Work item
When you copy the entries, omit the images and keep every word as it is.

+---+

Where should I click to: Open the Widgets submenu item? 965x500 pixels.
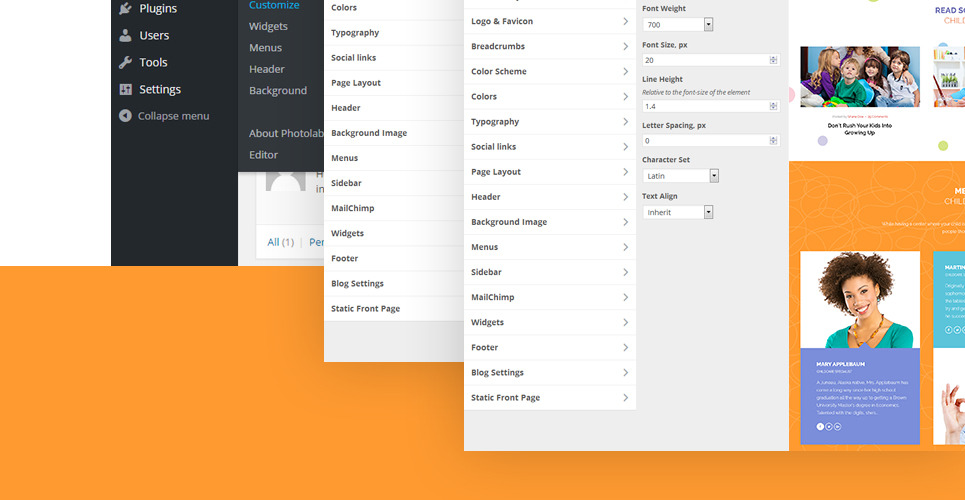tap(268, 26)
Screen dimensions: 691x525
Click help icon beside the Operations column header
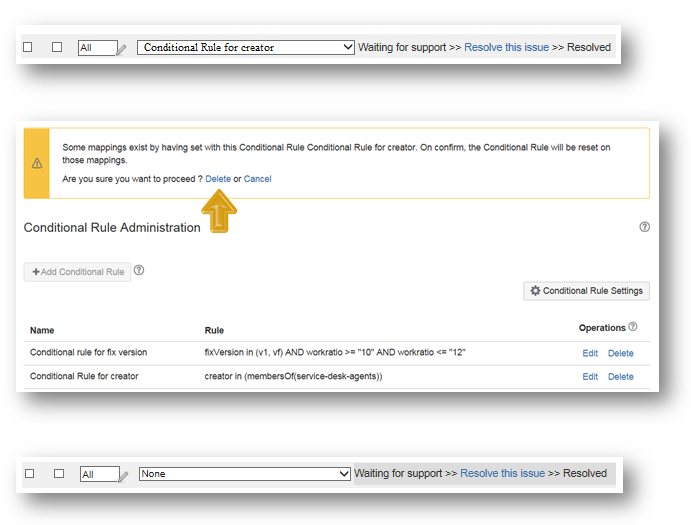click(633, 327)
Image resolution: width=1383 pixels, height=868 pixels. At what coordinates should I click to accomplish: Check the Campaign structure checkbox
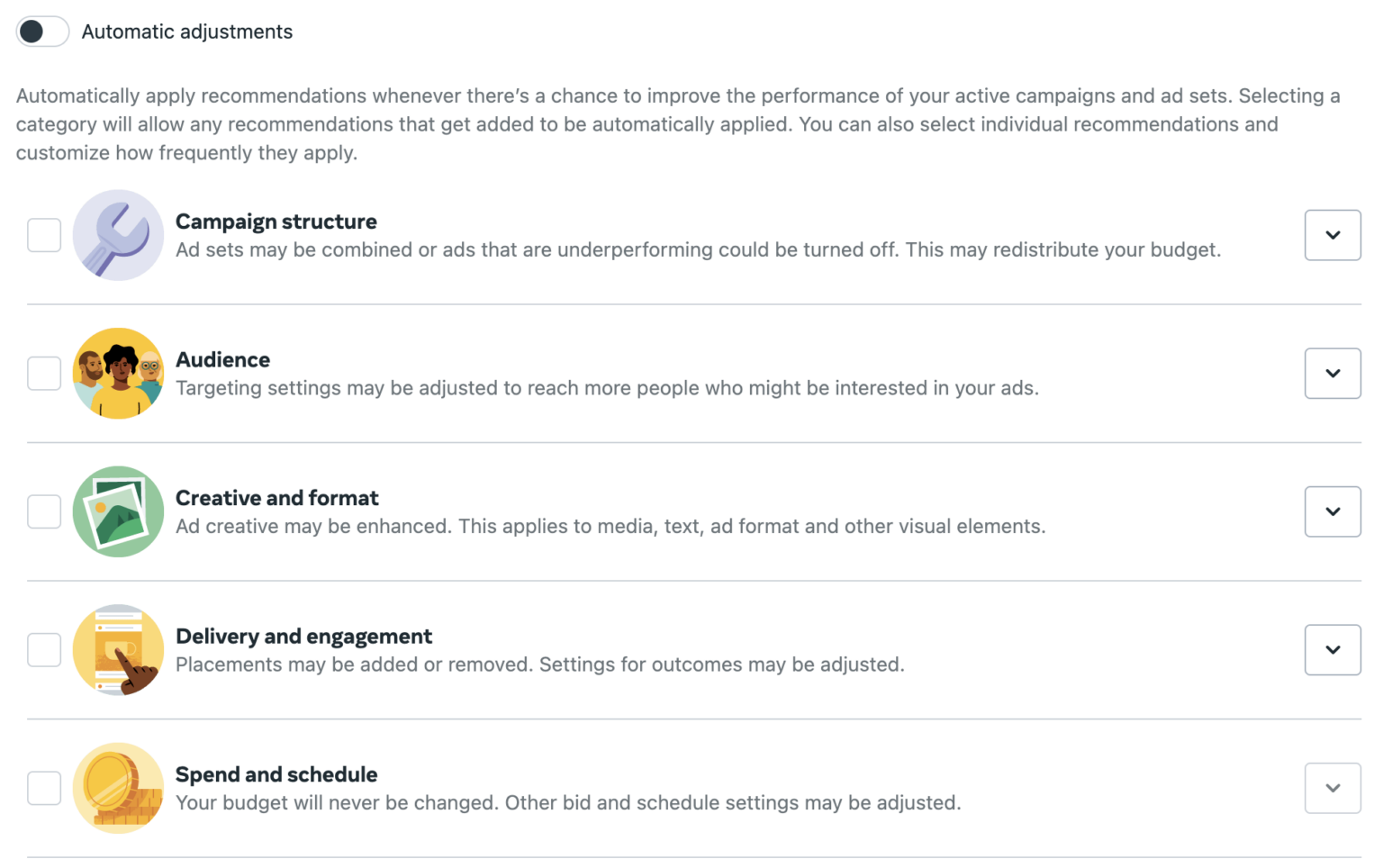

+---+

Solved exercise
Where should I click to: Open the Widgets submenu item? 965x500 pixels.
tap(268, 26)
Screen dimensions: 691x525
Click help icon beside the Operations column header
click(633, 327)
Image resolution: width=1383 pixels, height=868 pixels. At what coordinates should I click to accomplish: Check the Campaign structure checkbox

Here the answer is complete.